Анджей не мог не признать его правоту. Но после ночного рейда он чувствовал себя в безопасности, только когда была крыша над головой. Его не оставляло странное чувство, будто головы-то у него вовсе нет - такая в ней была пустота. А вместе с тем он ощущал неимоверную тяжесть - на темя будто давило что-то.
"Нет, не гожусь я для подобных скачек с препятствиями".
Он совсем не думал о том, что произошло в усадьбе Тарговских. Ему даже не приходилось отгонять мысли об Антеке - он просто не думал о нем. Зато он не мог избавиться от навязчивого видения: освещенные электрическим фонариком, смотрели на него остекленевшие глаза Валерия.
"Необходимо уснуть хоть ненадолго", - сказал он себе.
Отыскав в зале ожидания каким-то чудом еще никем не занятый угол, Анджей опустил на пол свой ранец, сел рядом и, прислонясь к нему, заснул. Это был даже не сон, а внезапный провал во мрак и неизвестность.
Проснулся он глубокой ночью. Огромный зал был погружен в полутьму - часть огней погасили. Люди спали вповалку, отовсюду слышалось тяжелое дыхание. Спертый воздух стоял в зале над спящими людьми. Голова у Анджея по-прежнему была тяжелой и в то же время пустой. Это ощущение было настолько мучительно, что он поминутно встряхивал головой, будто пытаясь пробудиться от сна. Но ему не удавалось стряхнуть с себя эту тяжесть и боль. От лежания на твердом полу ныли все кости.

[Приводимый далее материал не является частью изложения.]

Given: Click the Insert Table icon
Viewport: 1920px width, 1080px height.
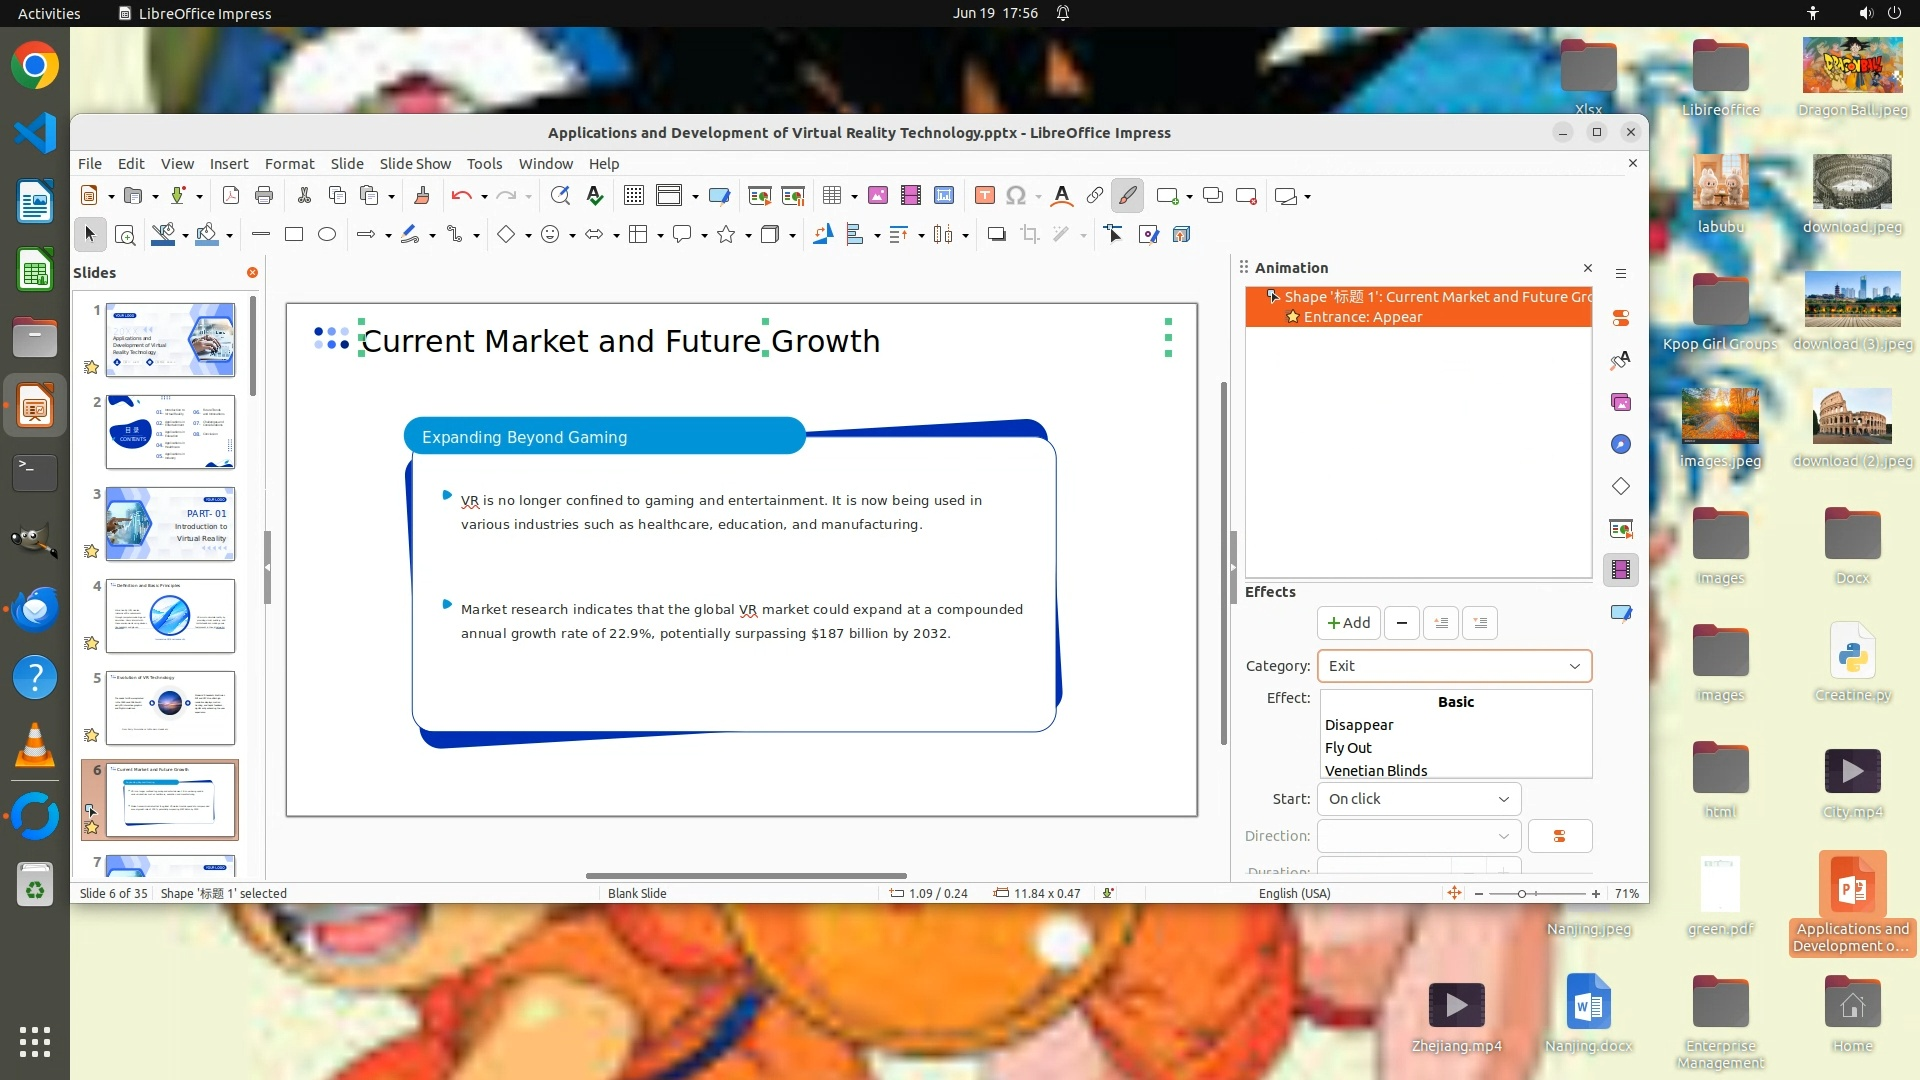Looking at the screenshot, I should [x=831, y=196].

Анджей протер глаза. Протер раз, другой - словно желая убедиться, что не спит, что перед ним не привидение: рядом с ним, совсем близко, так что локоть Анджея касался его мешка, сидел сосед по каюте, с которым он разговаривал предыдущей ночью. Только на голове у него теперь был черный берет, которого Анджей не видел на нем раньше. "Дядя" смотрел на него испытующе и очень неприязненно. "Видно, ему уже все известно", - догадался Анджей. В состоянии полусна все казалось ему вполне естественным.
- Не спишь? - сказал Владек Голомбек. И вдруг Анджей увидел, что тот как две капли воды похож на Горбатого. - Не спишь? - повторил он свой вопрос. Он возвышался над Анджеем и - что было особенно неприятно - смотрел на него сверху вниз. - Ну как тебе все это нравится?

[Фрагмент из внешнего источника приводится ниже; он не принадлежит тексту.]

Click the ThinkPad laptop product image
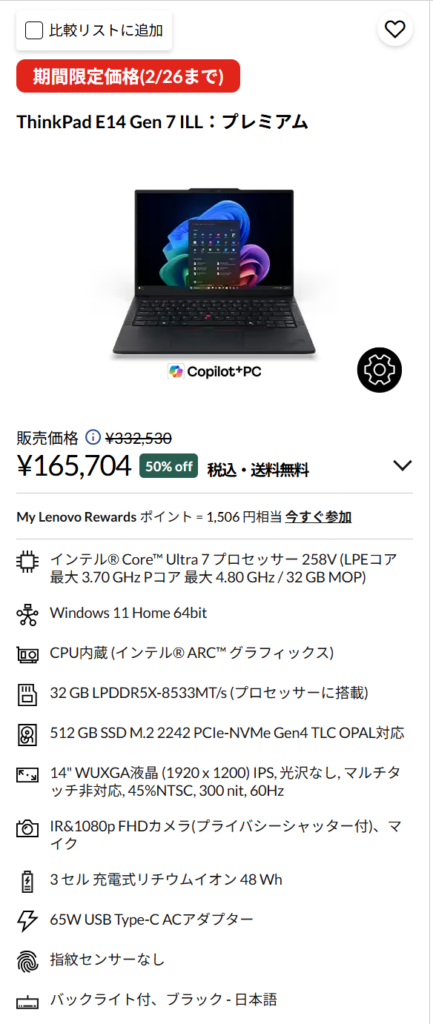The height and width of the screenshot is (1024, 433). tap(215, 272)
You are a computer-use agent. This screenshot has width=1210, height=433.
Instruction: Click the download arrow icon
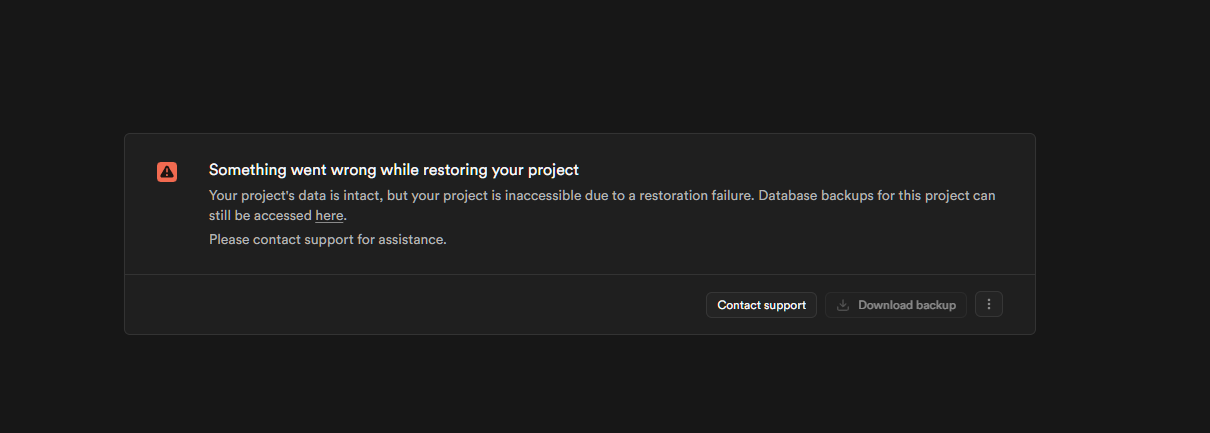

И они снова заговорили - шепотом, на ухо, еле слышно, чтобы не мешать спящим и чтобы никто не мог их подслушать.
- О чем вы спрашиваете? - возмутился Анджей. - Что мне может нравиться? Не понимаю!
- Называй меня дядей.
- Вот еще - дядя! Я даже не знаю, кто вы такой.
- Это не важно, кто я такой. Но лучше тебе называть меня дядей.
- Ладно, дядя так дядя…
- Я, кажется, разбудил тебя, - сказал тот, комкая в руке черный берет. - Тебе снилось что-то приятное.
- Ничего мне не снилось.
- А я думал…
- Напрасно…
- А я думал, что тебе, может быть, приснится Кмициц или какой-нибудь другой герой-дворянчик. Засада получилась точь-в-точь как у Сенкевича. Только во времена пана Заглобы еще не знали автоматов. Стреляли… Из чего, Анджей, стреляли в те времена?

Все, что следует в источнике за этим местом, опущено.